PassportJS: Using multiple strategies on the same endpoint

You've probably run into PassportJS if you've had to do authentication in Javascript apps. Coming from a Ruby on Rails background, I'm used to Devise, which provided a similar pluggable framework for authentication.

For things like authentication, it's usually a terrible idea to roll your own, which is why you look for frameworks like these as soon as you start having to manage users and logins. They help guide you away from doing stupid things.

Like deciding who needs a session token and simply setting a loggedIn flag on the client side to expose unprotected admin functionality on a server. Yep, I've seen that.

There are probably some limits to this, but generally the more aspects of authentication the framework/library takes care of, the better.

The documentation for PassportJS is pretty good for basic use cases, but it does start to get challenging once you get past those. I think some of this also has to do with getting used to the design patterns used by web frameworks like ExpressJS.

One problem in particular that I ran into: While there were plenty of examples floating around on how to authenticate with multiple methods (Twitter, Google, etc.) and then operate with a normal session, it was a lot harder to find examples of how to use multiple authentication strategies on the same endpoint.

Why would you want to do this? Well, say you want to enable either browser based access (via cookies) or some sort of API key based access to the same endpoints. This is becoming more and more common as websites strive to integrate with other tools.

What isn't made completely clear is that sessions are just another authentication strategy in the PassportJS world. passport.session() is equivalent to passport.authenticate('session'). So, when you login with a username and password, you aren't just authenticating once. It's just that the endpoint you visit to login requires a username/password for its authentication strategy, and then all of the other endpoints require the session cookie as their authentication strategy.
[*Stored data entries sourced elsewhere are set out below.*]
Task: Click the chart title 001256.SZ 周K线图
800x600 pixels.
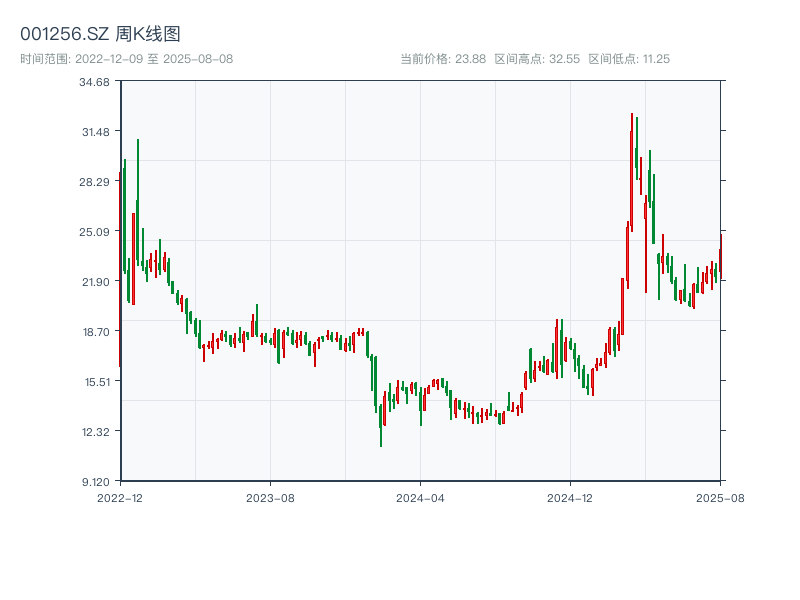Action: click(x=100, y=35)
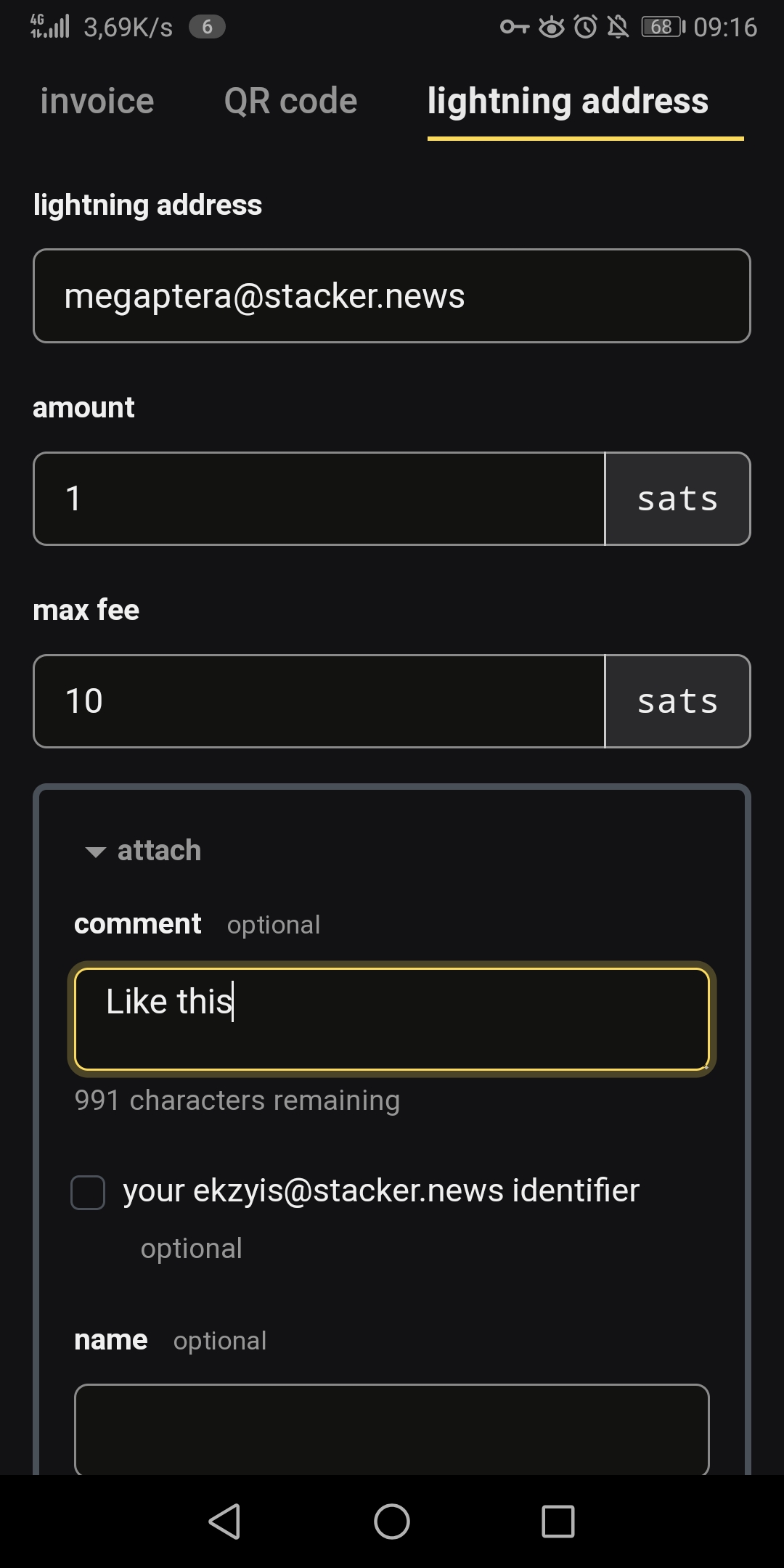Image resolution: width=784 pixels, height=1568 pixels.
Task: Click the empty name input field
Action: point(392,1429)
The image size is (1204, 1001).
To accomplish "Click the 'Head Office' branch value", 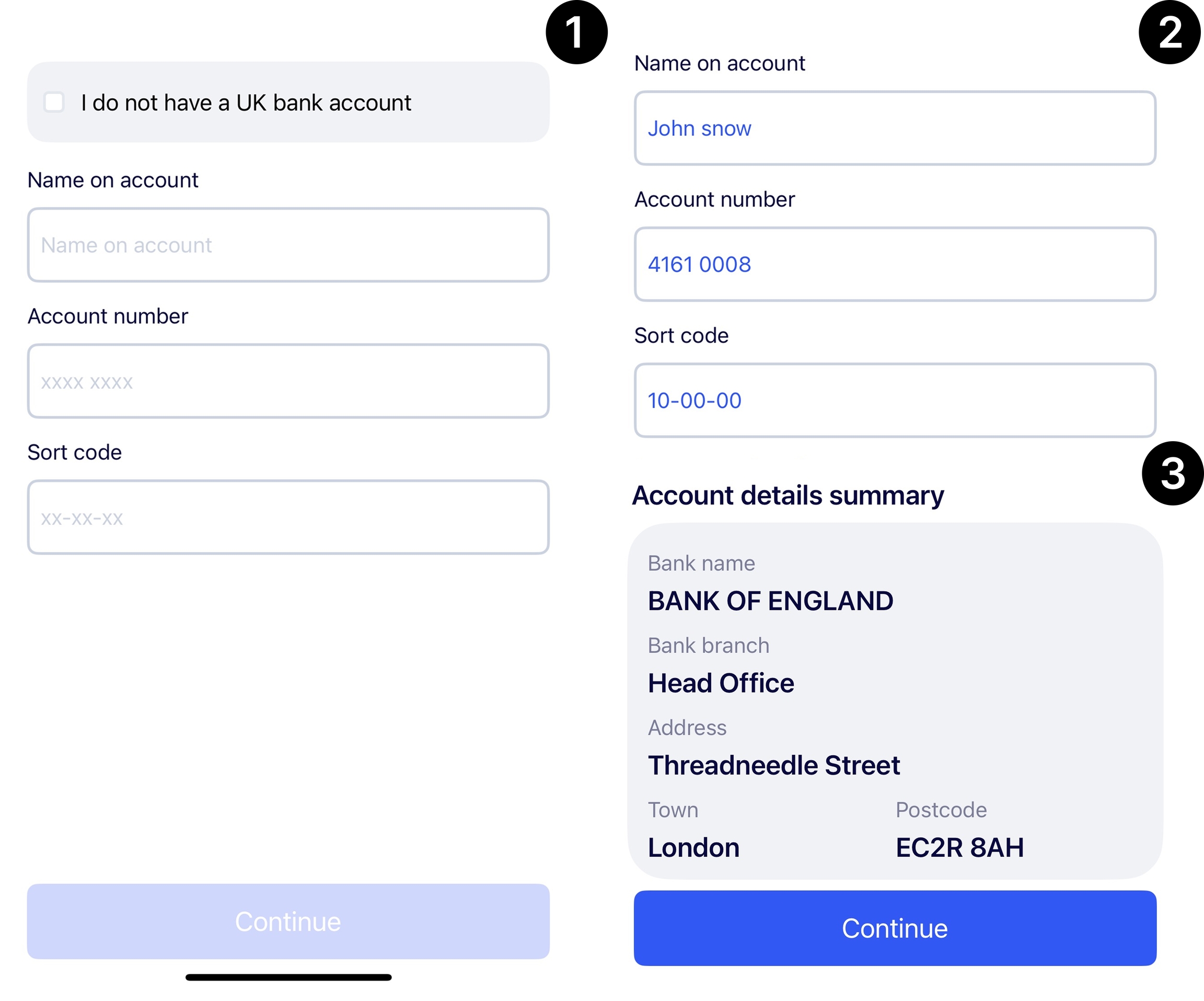I will coord(721,683).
So when you start talking about using an API key, which you pass with every API request, you're simply looking at choosing between two strategies on the same endpoint.

Then you need to think a little about what's really going on with Express middleware. There's nothing magic about it. It's really just a function that takes a request and a response and the next middleware function (which you can just pass on as a parameter in the authentication function). So that means you're free to make your own middleware that wraps however many authentication functions you want, choosing which one to use based on some aspect of the request itself.

const sessionAuthentication = passport.authenticate('session')
const apiKeyAuthentication = passport.authenticate('headerapikey', { session: false })
app.use((req, res, next) => {
  let authenticate = sessionAuthentication
  if (req.headers.authorization) {
    authenticate = apiKeyAuthentication
  authenticate(req, res, next)

Coming from the Rails world, it's a bit of a shock (at least for me) to be playing around this early at this level. Rails and its focus on convention over configuration, plus the plethora of meta programming magic that Ruby puts at our fingertips, makes it easier to have things feel like they're hooking themselves together. That's great, and it gets you started really quickly in a lot of areas, but it also makes it easy to forget what we're really doing, which in some cases is pretty simple.

Which one's better? Ah... I'm not gonna go down that road. Rails is certainly more declarative... ExpressJS feels more like regular programming. Rails probably keeps you from shooting yourself in the foot in a few ways that ExpressJS won't. But once you get used to ExpressJS' style, it'll likely be an easier apply your tried and true programming knowledge when you run into missing functionality. More boilerplate. Less magic. Less need to hunt through code and documentation when the magic doesn't work. At this point in my career, I'm a bit more comfortable about what's happening behind the scenes, so working with a framework that's a little more direct about it is kind of refreshing. But each can really shine in the right area. Pick your poison.